Effect of rotational restraint conditions on performance of steel columns in fire

Abstract

This paper presents a parametric analysis about the effect of rotational restraint conditions on the dynamic performance of steel columns in fire. A fine finite element model of restrained steel columns, which adopts an explicit dynamic solver, was developed and validated by test data in literatures. Nine values of rotational restraint stiffness ratio (βR) from 0.0001 to 10.0 were considered. Other considered parameters include the axial restraint stiffness ratio, load ratio and column slenderness ratio. Based on the results, a quantitative criterion of identifying dynamic and quasi-static failures of steel columns in fire was proposed. It is found that βR has a significant effect on the performance of steel columns in fire. With the increase of βR, three failure scenarios about the failure types of steel columns in fire may appear, namely, all the failures are dynamic failures (Scenario I), failures turn from dynamic failure into quasi-static failure (Scenario II), and all the failures are quasi-static failures (Scenario III). In failure scenario I, there exists a βR with which the column shows the minimal dynamic effects.
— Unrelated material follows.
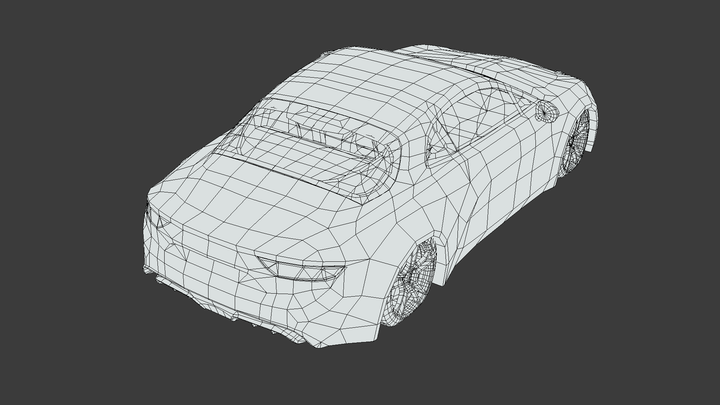Click the trailing edge of the rear window

[300, 176]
Besides, when βR reaches a critical value (namely βR,cr), the effect of further increasing the value of βR on the response of steel columns becomes slight for all the above scenarios. βR,cr is affected by the axial restraint stiffness ratio, load ratio and column slenderness ratio, and is generally less than 1.5. In fire-resistant design, the steel columns with a βR greater than βR,cr can be considered as rotationally fixed at both ends. Moreover, with the increase of βR, the buckling and critical temperatures of steel columns both increase, and the increase in critical temperature is significantly larger than that in buckling temperature.